Exercise instructions |
Copy the data below from its start through the line containing "pos(1842,185)", changing every "GUI agent" to "screen agent" and leaving everything else as it is.

Dataset content |
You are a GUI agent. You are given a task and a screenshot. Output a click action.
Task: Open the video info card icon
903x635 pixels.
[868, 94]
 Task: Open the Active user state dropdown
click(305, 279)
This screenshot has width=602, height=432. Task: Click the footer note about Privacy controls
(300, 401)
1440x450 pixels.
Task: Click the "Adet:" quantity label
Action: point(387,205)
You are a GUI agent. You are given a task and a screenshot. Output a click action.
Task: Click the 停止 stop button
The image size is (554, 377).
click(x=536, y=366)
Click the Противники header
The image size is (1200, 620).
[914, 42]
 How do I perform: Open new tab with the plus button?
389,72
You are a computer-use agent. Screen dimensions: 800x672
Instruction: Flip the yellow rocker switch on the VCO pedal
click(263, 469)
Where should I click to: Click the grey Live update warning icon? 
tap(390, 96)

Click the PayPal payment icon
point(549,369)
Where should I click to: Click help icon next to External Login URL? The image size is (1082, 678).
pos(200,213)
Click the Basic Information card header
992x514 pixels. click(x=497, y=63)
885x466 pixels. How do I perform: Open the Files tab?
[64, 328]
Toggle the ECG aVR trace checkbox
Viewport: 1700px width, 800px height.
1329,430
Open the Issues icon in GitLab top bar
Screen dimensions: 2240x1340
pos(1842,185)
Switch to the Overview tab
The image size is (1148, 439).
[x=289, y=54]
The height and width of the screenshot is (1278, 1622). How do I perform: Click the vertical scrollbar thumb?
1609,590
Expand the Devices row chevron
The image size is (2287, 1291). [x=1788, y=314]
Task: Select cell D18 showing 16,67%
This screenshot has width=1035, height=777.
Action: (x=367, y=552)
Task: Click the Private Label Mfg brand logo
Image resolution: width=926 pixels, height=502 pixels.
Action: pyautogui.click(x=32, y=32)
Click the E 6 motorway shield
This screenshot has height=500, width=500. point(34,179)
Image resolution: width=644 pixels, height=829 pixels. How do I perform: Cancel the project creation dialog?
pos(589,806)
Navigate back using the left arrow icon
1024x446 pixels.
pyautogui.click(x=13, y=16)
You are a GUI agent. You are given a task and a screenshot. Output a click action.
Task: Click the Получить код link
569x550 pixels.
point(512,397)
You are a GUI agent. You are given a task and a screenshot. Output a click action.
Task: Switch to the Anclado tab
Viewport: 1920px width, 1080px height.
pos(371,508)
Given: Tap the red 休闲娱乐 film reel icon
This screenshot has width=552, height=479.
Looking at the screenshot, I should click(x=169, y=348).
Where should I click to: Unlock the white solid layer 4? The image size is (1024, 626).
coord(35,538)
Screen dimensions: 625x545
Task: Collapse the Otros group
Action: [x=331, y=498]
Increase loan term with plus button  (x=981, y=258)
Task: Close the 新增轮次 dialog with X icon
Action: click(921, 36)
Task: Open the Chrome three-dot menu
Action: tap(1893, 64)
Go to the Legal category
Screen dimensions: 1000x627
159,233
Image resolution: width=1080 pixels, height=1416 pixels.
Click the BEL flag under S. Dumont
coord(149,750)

Worked answer |
You are a screen agent. You are given a task and a screenshot. Output a click action.
Task: Open the video info card icon
903x635 pixels.
[868, 94]
 Task: Open the Active user state dropdown
click(305, 279)
This screenshot has width=602, height=432. Task: Click the footer note about Privacy controls
(300, 401)
1440x450 pixels.
Task: Click the "Adet:" quantity label
Action: point(387,205)
You are a screen agent. You are given a task and a screenshot. Output a click action.
Task: Click the 停止 stop button
The image size is (554, 377).
click(x=536, y=366)
Click the Противники header
The image size is (1200, 620).
[914, 42]
 How do I perform: Open new tab with the plus button?
389,72
You are a computer-use agent. Screen dimensions: 800x672
Instruction: Flip the yellow rocker switch on the VCO pedal
click(263, 469)
Where should I click to: Click the grey Live update warning icon? 
tap(390, 96)

Click the PayPal payment icon
point(549,369)
Where should I click to: Click help icon next to External Login URL? The image size is (1082, 678).
pos(200,213)
Click the Basic Information card header
992x514 pixels. click(x=497, y=63)
885x466 pixels. How do I perform: Open the Files tab?
[64, 328]
Toggle the ECG aVR trace checkbox
Viewport: 1700px width, 800px height.
1329,430
Open the Issues icon in GitLab top bar
Screen dimensions: 2240x1340
pos(1842,185)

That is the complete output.